Coby, de Christian Sonderegger

 

Coby, de Christian Sonderegger« Je me sens toujours femme : j’ai toujours 21 ans de femme derrière moi, je l’ai été plus longtemps qu’un homme », tente d’expliquer Jacob à deux collègues féminines, qui peinent à comprendre. Avant d’être Jacob, il était Suzana, et pendant sa période de transition (sous prise de testostérone) il était… Coby. A 18 ans, Suzana informe ses parents de son homosexualité. A 21 ans, elle commence les injections de testostérone.

Dans ce documentaire édifiant (aux petits airs de Laurence Anyways de Xavier Dolan), Christian Sonderegger a filmé sur plusieurs années la transition sexuelle de son frère cadet, né femme. Nous découvrons dans un cadre familial à quel point le choix de Suzana a chamboulé les vies de ses proches. Celles de Christian, de son père, de sa mère, et de la petite amie de Coby, Sara. Tous sont sans cesse en gravitation autour du protagoniste.

 

De la confusion des genres

Coby alterne entre témoignages, photographies d’un Coby petite fille ou adolescente, extraits de vidéos Youtube où Coby et Sara racontent les changements progressifs d’une femme sous testostérone, et le présent, mis en scène pour la bonne cause. Dans ce présent, Jacob ressemble à un jeune homme tout ce qu’il y a de plus normal : costaud, barbu, voix grave. Pourtant, il n’a pas subi l’opération dont on parle tant, celle du changement de sexe. Pour sauver les apparences, il utilise des prothèses génitales. Deux conversations importantes marquent les esprits. La première dans un café où, le cadre dûment posé, Sara raconte à Jacob que depuis qu’il ressemble à un homme et que les gens le prennent pour tel, elle s’est mise à rêver de lui avec un pénis. Allez comprendre. Dans le salon, Jacob explique à Christian la raison qui pourrait retarder l’intervention médicale visant à lui retirer un utérus devenu inutile : Sara est terrifiée à l’idée de porter un enfant et s’y refuse, mais si un jour ils en veulent quand même un… l’utérus de Jacob serait une alternative. Oui, c’est compliqué.

Amour, toujours

La chose la plus impressionnante, c’est la bienveillance des parents, qui ont totalement accepté le changement de leur fille, même si ça n’a pas toujours été le cas. Cet amour se retrouve dans la manière de filmer de Christian Sonderegger. Il est émouvant de ressentir toute l’affection et le soutien qu’il porte, lui et les autres, à sa sœur. Le film Coby glisse avec aisance sur un sujet aussi délicat et méconnu que la transsexualité, pour renverser et écrabouiller les préjugés. Big up pour l’incroyable Sara, qui a démarré sa relation avec Jacob du temps où il était Suzana, et ne l’a jamais lâché depuis. Elle explique à quel point il est parfois difficile de (re)trouver sa place quand on se promène aux côtés du centre absolu de l’attention.

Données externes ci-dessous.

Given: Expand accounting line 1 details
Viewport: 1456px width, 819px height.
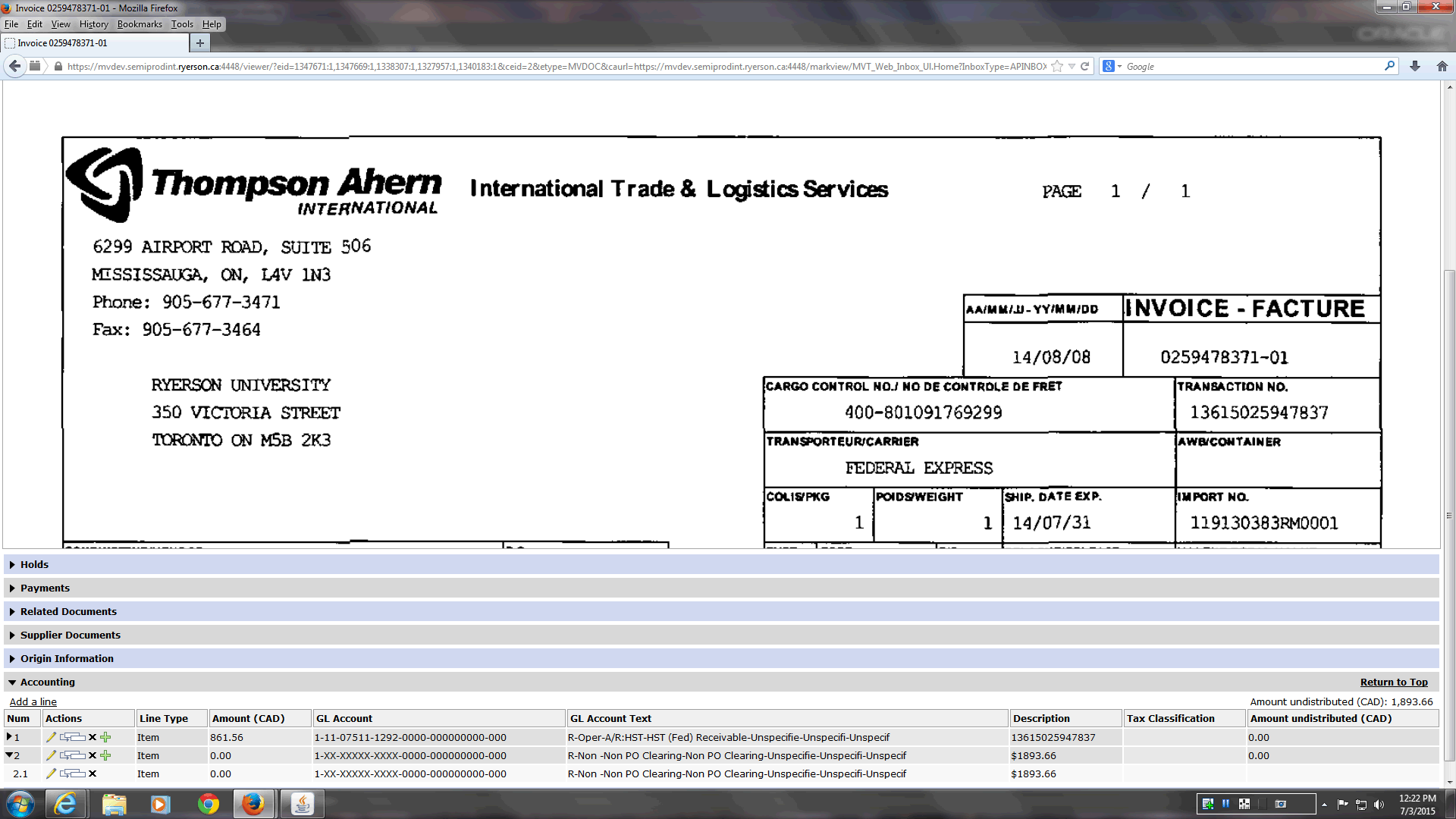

Regarder ce documentaire pour quelqu’un qui ne connaît la transsexualité que de loin, c’est découvrir comment ça se passe, psychologiquement et physiquement. Pour tout le monde, c’est réaliser à quel point la vie que l’on mène est déterminée par son sexe. La difficulté d’y voir clair quand les deux genres s’entremêlent est à se donner une migraine, mais peut-être faut-il simplement arrêter de se poser trop de questions. Comme avec Coby, ce jeune homme qui se sent pleinement homme à l’extérieur, mais toujours femme à l’intérieur. Point barre.

 
Coby de Christian Sonderegger. France, 2017. Présenté à la sélection ACID au 70e Festival de Cannes.